* Exercise requirements:
Can you write out the data again with "page" swapped in for every "screenshot", changing nothing else and leaving out the pictures?

* Data shown:

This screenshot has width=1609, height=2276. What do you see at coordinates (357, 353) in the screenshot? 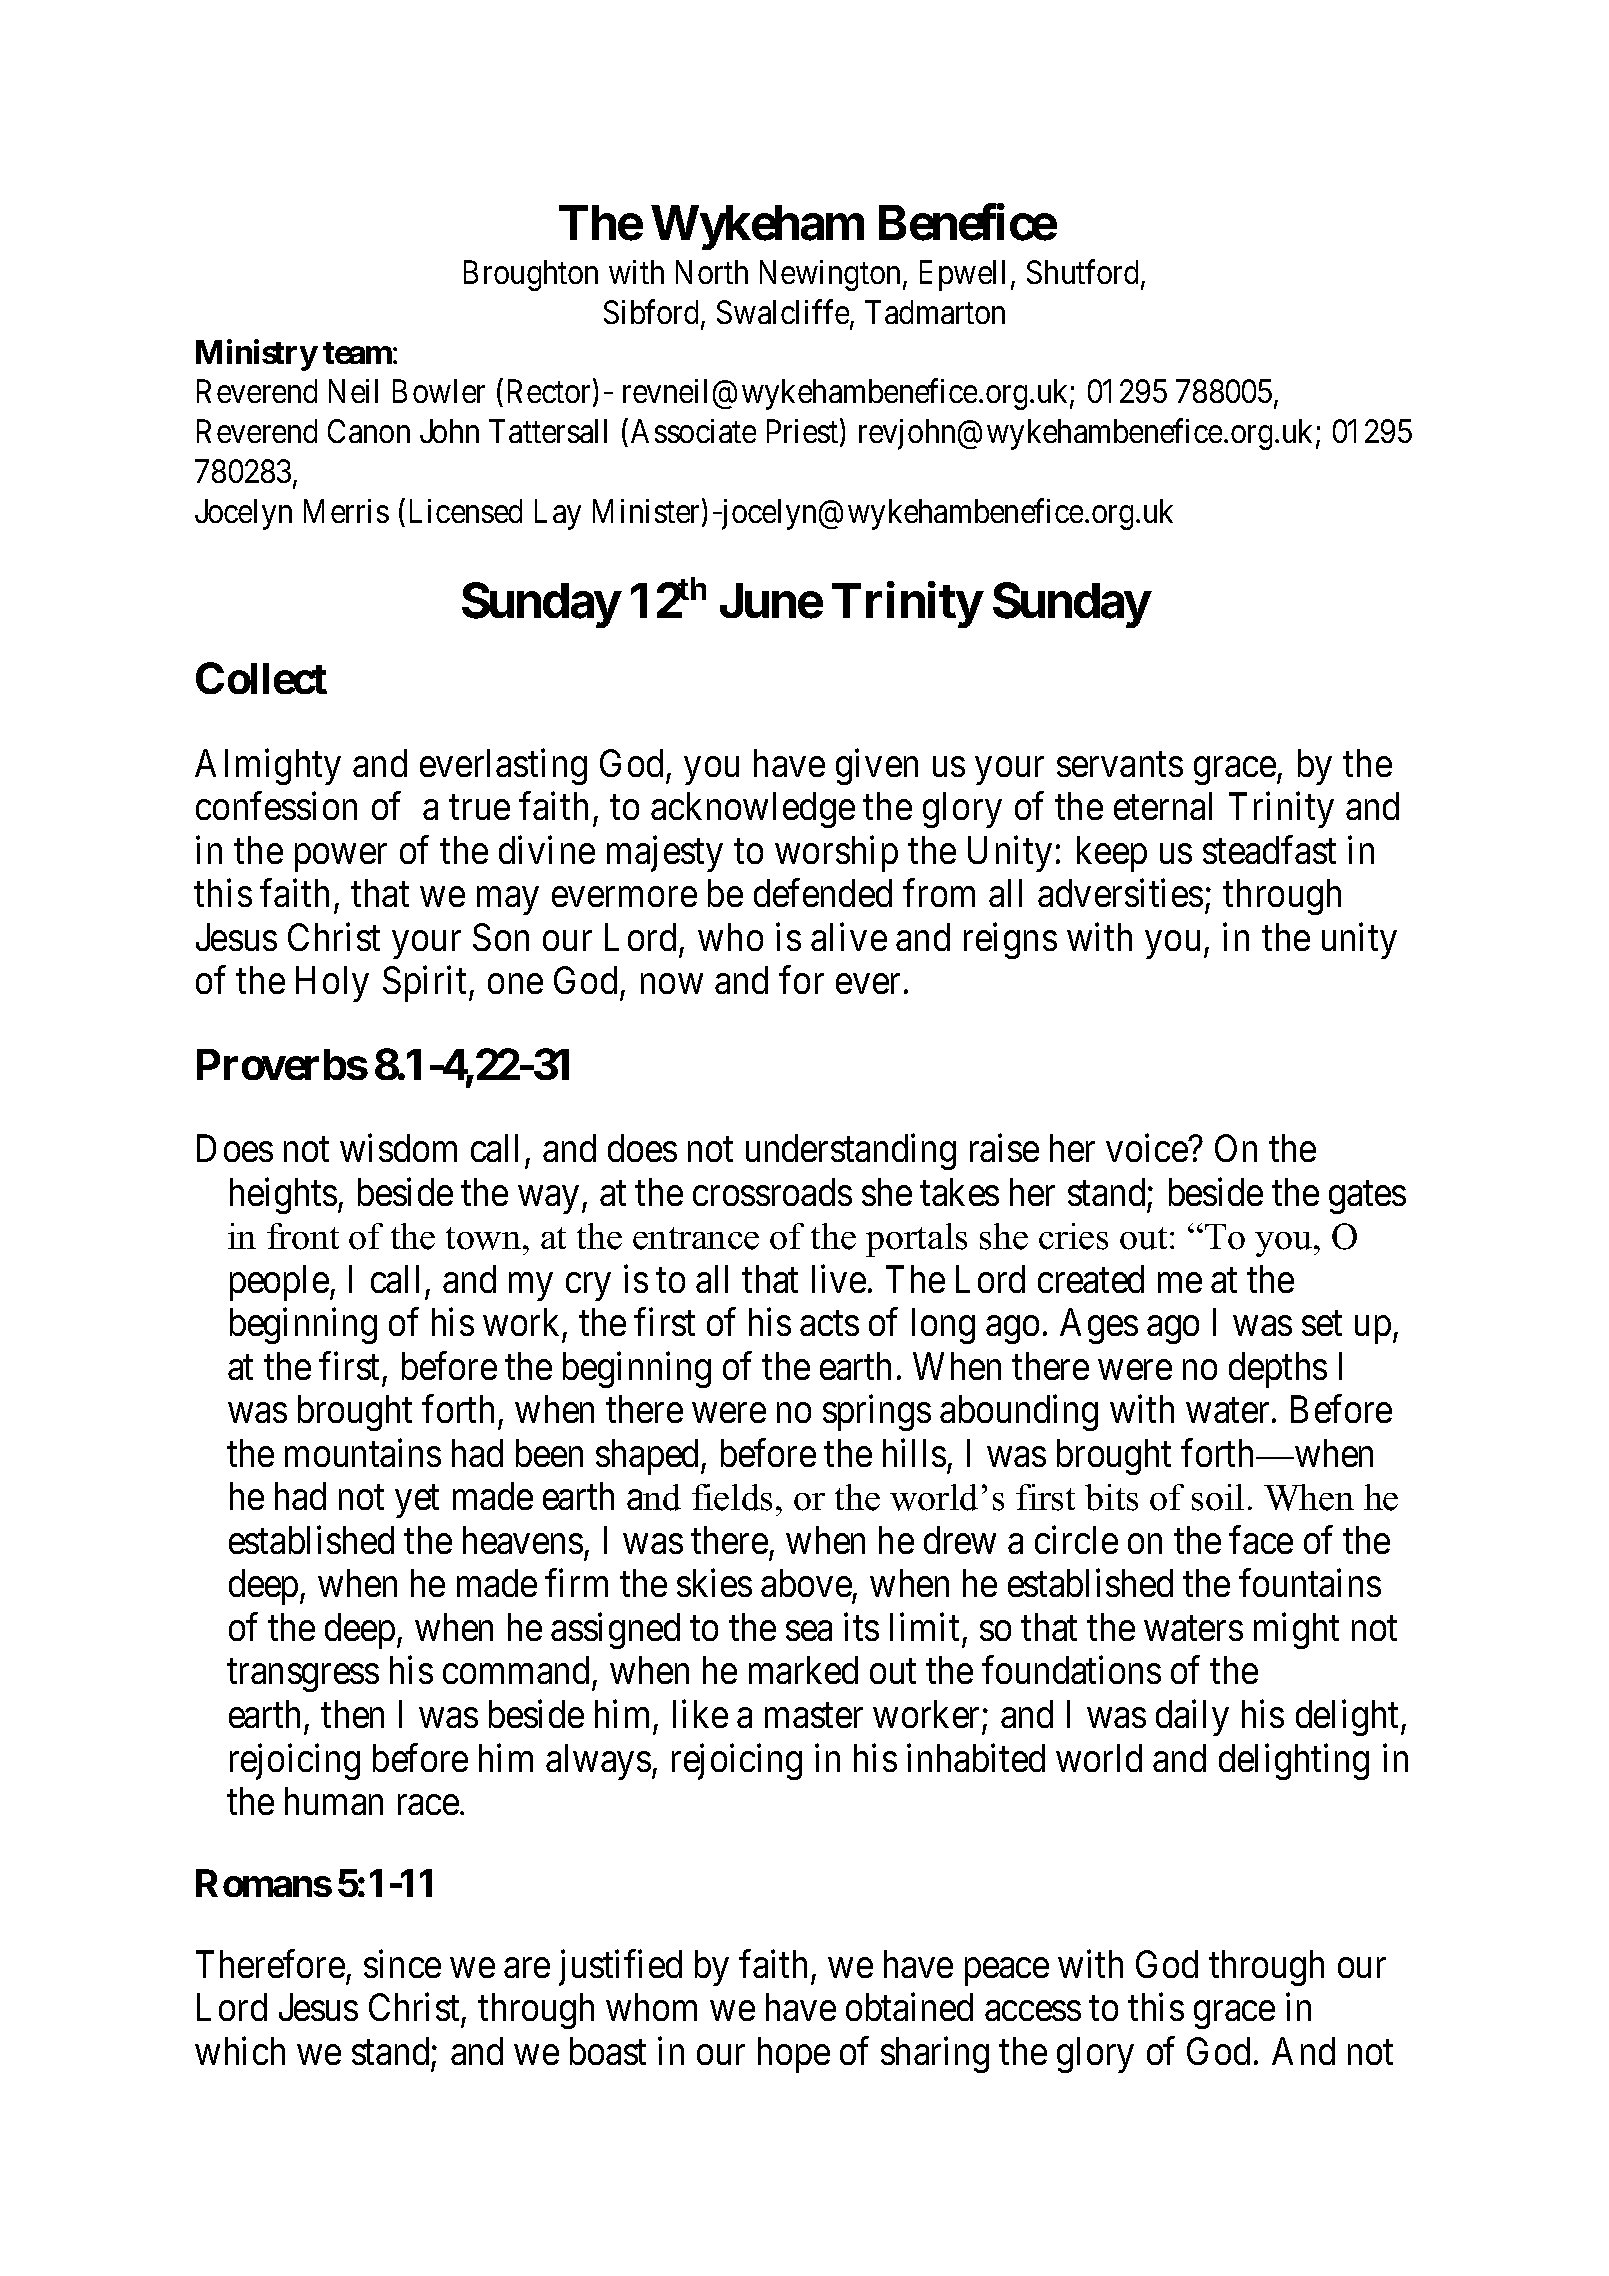
I see `team` at bounding box center [357, 353].
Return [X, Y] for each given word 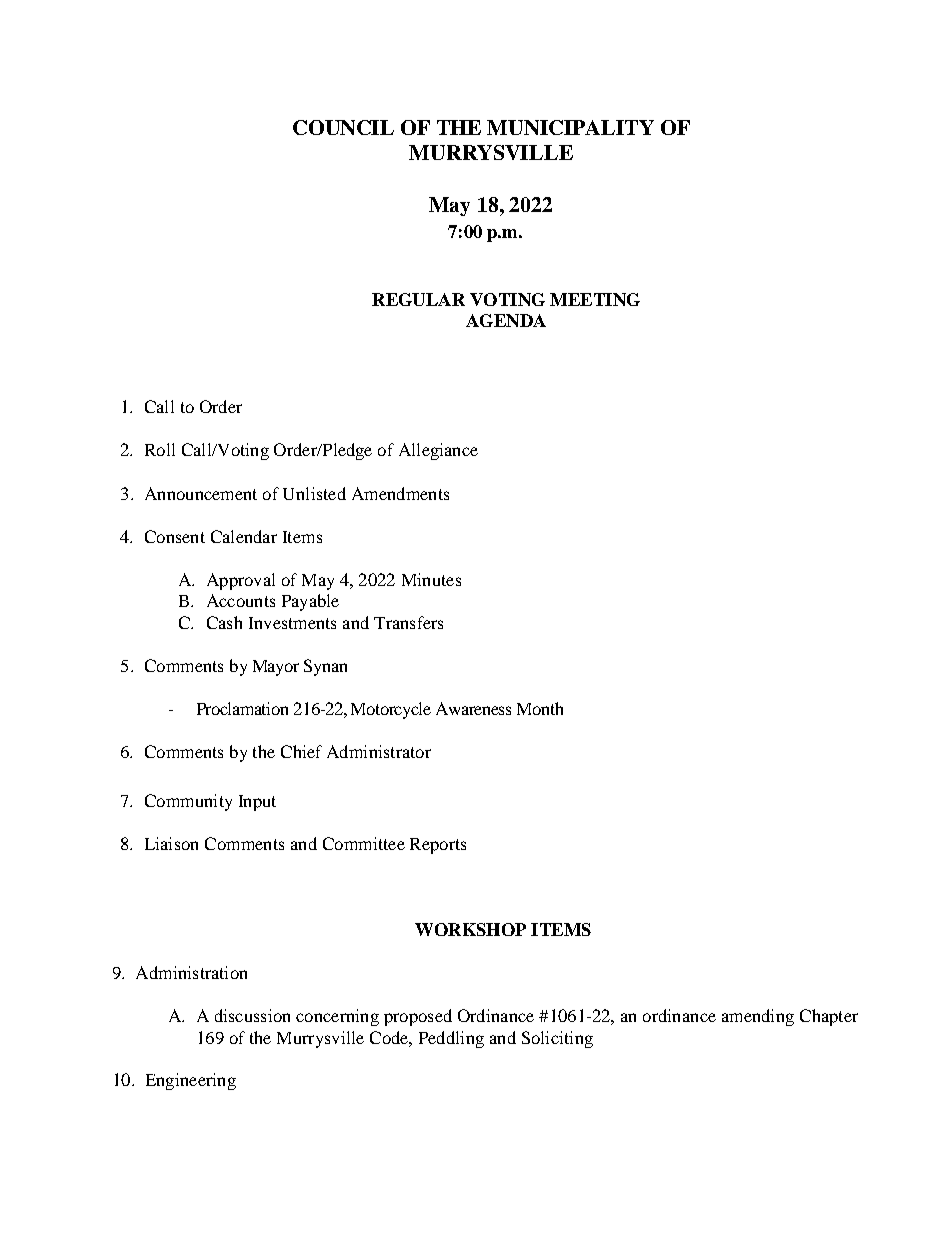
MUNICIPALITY [570, 127]
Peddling [451, 1039]
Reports [438, 846]
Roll [160, 449]
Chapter [829, 1017]
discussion [252, 1015]
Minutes [431, 579]
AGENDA [506, 320]
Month [540, 708]
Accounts [241, 600]
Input [257, 803]
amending [758, 1017]
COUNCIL [343, 127]
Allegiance [438, 451]
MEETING [595, 299]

* Answer to this exercise:
This page has width=1609, height=2276. What do you see at coordinates (357, 353) in the page? 
I see `team` at bounding box center [357, 353].
Return [X, Y] for each given word 
MUNICIPALITY [570, 127]
Peddling [451, 1039]
Reports [438, 846]
Roll [160, 449]
Chapter [829, 1017]
discussion [252, 1015]
Minutes [431, 579]
AGENDA [506, 320]
Month [540, 708]
Accounts [241, 600]
Input [257, 803]
amending [758, 1017]
COUNCIL [343, 127]
Allegiance [438, 451]
MEETING [595, 299]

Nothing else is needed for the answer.